The output should hold exactly, and only, the lines from the line bearing "Where should I" through the last line of the listing below, and no pictures.

-------- Records to use --------

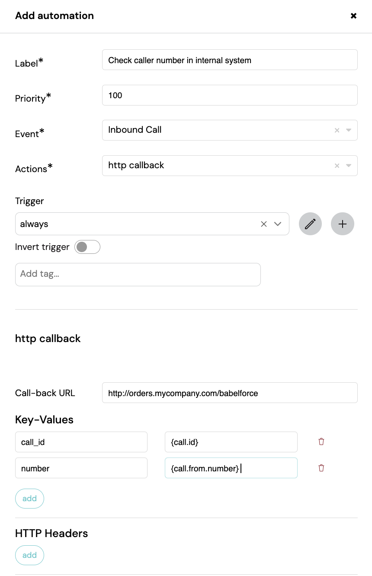Focus the Label text field
The width and height of the screenshot is (372, 576).
point(230,60)
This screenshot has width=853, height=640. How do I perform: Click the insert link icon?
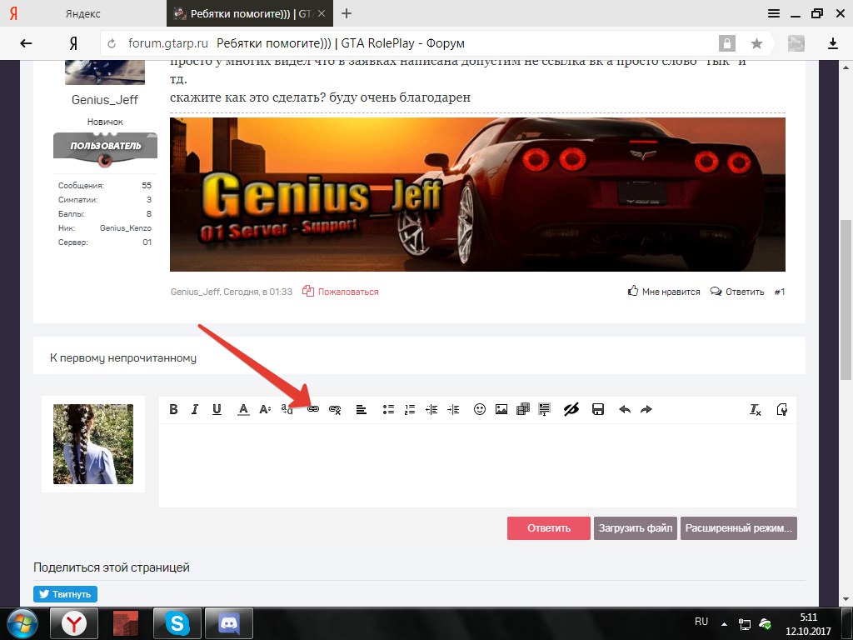coord(313,409)
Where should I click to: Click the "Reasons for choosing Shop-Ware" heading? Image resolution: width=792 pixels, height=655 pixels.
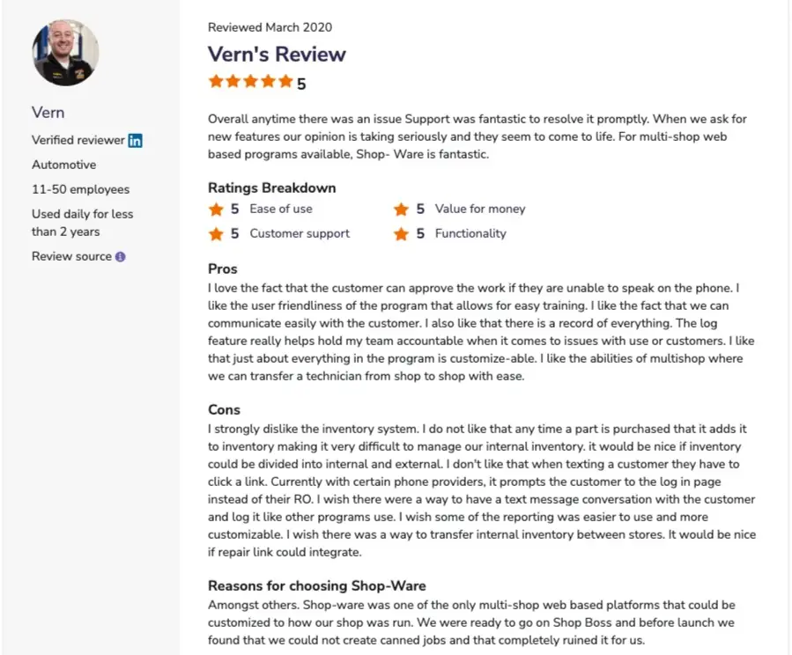[318, 586]
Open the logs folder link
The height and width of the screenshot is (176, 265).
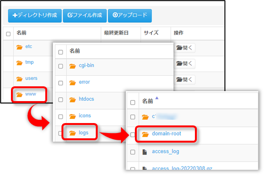point(83,133)
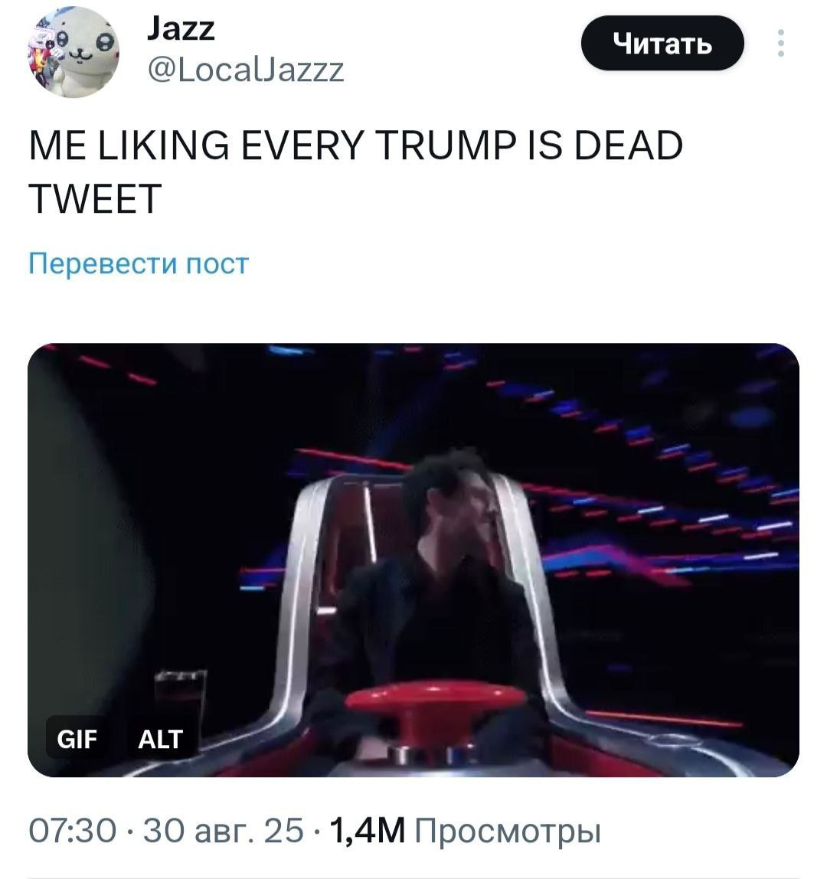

--------

[Exercise output]
Where should I click to: Click the "Reasons for choosing Shop-Ware" heading? Image resolution: width=792 pixels, height=655 pixels.
[318, 586]
Open the logs folder link
The height and width of the screenshot is (176, 265).
point(83,133)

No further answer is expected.